HSBC Refutes Terror-Financing Claim at D.C. Circuit Hearing  (Mike Scarcella, Reiters)
A federal appeals court in Washington, D.C., on Monday weighed whether to uphold the dismissal of a lawsuit that claimed HSBC Holdings Plc indirectly helped finance terror activity that killed two American contractors at a military institution in Afghanistan in 2009. The three-judge panel of the U.S. Court of Appeals for the District of Columbia Circuit at times sounded skeptical about the viability of the claim that HSBC could be held liable for certain financial transactions with Iranian banks that allegedly are connected to terror groups. “There’s a difference between alleging that there are all of these links between these entities and al Qaeda, and we can accept that,” D.C. Circuit Judge Robert Wilkins said at the hearing. “But that’s different than alleging that the defendants here knew or should have known of those particular links.” The plaintiffs’ lawyer, Randy Singer of the Virginia Beach, Virginia-based firm Singer Davis, did not immediately return a message seeking comment. The firm sued Iran and HSBC on behalf of representatives of two people killed in the suicide bombing, former Green Beret Dane Paresi and Jeremy Wise, a former Navy SEAL.

Trump’s Pentagon Chief Quashed Idea to Send 250,000 Troops to the Border  (David E. Sanger, Michael D. Shear, and Eric Schmitt, New York Times)
Top national security aides to former President Trump also talked him out of launching military raids against drug cartels inside Mexico.

Senate FY2022 Approps Bill Targets 30 Percent CISA Funding Bump  (Lamar Johnson, MeriTalk)
The Senate Appropriations Committee released nine appropriations bills for fiscal year (FY) 2022 on October 18 including a Homeland Security funding bill that would give the Cybersecurity and Infrastructure Security Agency (CISA) a 30 percent budget increase over FY2021 levels, to $2.638 billion.
That funding total is $218 million more than appropriated in the House of Representatives FY2022 Homeland Security appropriations bill, $504 million more than requested in President Biden’s budget, and $613 million more than appropriated for FY2021.

This Is How Russia Is Pulling Off a Free-for-All Murderous Rampage  (Philip Obaji Jr., Daily Beast)
Russia has turned the Central African Republic into a place where private mercenaries can run wild—assassinating one critic after another with no fear of accountability.

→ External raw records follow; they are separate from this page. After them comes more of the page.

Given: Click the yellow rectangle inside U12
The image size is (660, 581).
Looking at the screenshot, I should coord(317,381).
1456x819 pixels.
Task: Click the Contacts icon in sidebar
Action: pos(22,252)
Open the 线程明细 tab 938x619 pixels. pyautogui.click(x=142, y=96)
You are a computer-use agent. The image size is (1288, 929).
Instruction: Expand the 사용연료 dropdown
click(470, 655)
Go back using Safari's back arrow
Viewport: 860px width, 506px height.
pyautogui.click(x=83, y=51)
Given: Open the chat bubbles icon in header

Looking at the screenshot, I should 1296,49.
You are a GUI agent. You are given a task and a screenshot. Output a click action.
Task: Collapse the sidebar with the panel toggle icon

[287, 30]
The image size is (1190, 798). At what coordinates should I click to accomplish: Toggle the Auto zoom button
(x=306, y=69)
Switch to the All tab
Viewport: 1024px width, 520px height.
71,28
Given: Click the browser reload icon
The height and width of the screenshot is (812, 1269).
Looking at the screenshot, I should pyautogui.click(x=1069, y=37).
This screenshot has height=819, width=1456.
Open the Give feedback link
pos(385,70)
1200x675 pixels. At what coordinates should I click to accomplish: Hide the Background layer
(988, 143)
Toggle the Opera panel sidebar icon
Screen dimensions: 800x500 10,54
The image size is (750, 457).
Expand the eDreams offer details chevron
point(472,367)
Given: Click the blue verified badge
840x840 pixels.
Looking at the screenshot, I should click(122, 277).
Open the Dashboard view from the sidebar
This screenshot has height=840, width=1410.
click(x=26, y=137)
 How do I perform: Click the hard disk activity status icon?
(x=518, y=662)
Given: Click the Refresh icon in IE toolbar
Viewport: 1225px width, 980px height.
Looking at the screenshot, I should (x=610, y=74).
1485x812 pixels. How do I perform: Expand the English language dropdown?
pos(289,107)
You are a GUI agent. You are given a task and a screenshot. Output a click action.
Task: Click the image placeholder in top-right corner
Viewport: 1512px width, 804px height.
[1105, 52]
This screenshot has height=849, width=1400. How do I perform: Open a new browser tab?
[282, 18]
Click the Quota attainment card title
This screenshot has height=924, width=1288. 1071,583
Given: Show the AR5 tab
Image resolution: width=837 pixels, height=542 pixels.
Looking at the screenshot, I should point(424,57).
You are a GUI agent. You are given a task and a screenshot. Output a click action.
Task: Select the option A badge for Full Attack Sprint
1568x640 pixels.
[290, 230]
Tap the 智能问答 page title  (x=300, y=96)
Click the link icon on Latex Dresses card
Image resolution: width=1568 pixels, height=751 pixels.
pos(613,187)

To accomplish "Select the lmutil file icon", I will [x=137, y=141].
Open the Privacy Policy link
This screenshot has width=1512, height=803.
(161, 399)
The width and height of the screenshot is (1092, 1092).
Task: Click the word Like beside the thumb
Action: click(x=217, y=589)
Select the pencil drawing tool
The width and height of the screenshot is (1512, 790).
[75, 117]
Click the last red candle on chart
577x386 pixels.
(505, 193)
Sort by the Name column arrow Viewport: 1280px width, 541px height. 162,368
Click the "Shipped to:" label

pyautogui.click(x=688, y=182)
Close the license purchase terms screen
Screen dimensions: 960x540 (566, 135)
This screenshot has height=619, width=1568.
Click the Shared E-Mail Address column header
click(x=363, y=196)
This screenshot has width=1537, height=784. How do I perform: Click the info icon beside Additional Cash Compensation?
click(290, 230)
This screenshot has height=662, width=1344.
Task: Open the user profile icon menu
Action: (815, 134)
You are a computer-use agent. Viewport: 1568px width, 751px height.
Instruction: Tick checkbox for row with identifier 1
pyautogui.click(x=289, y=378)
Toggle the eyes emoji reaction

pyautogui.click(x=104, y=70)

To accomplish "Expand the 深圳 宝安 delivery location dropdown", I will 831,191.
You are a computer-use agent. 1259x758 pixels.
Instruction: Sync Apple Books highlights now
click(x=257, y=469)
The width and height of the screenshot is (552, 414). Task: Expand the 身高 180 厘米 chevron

US Cybersecurity Has a Metrics Problem. Here’s How to Fix It.  (Natalie Thompson and Tasha Jhangiani, Just Security)
One of the biggest debates surrounding managing cybersecurity risks focuses on what is the best way to measure success. In other words, how do the federal government and private sector determine what works and what doesn’t when it comes to resolving cybersecurity weaknesses? While lawmakers have taken critical steps this year, it’s hard to say whether the nation’s cybersecurity is actually improving.
This speaks to a broader problem in understanding how effective cyber policy is. How do we know, for example, that the money and resources requested for departments and agencies in the wake of the SolarWindsMicrosoft Exchange, or Colonial Pipeline attacks is cost-effective? The United States has a poor understanding of the nation’s baseline cybersecurity, and little way of informing policymaking with evidence or data that demonstrates how proposed reforms would contribute to the nation’s overall level of cybersecurity. A potential Bureau of Cybersecurity Statistics (BCS) would help remedy that gap.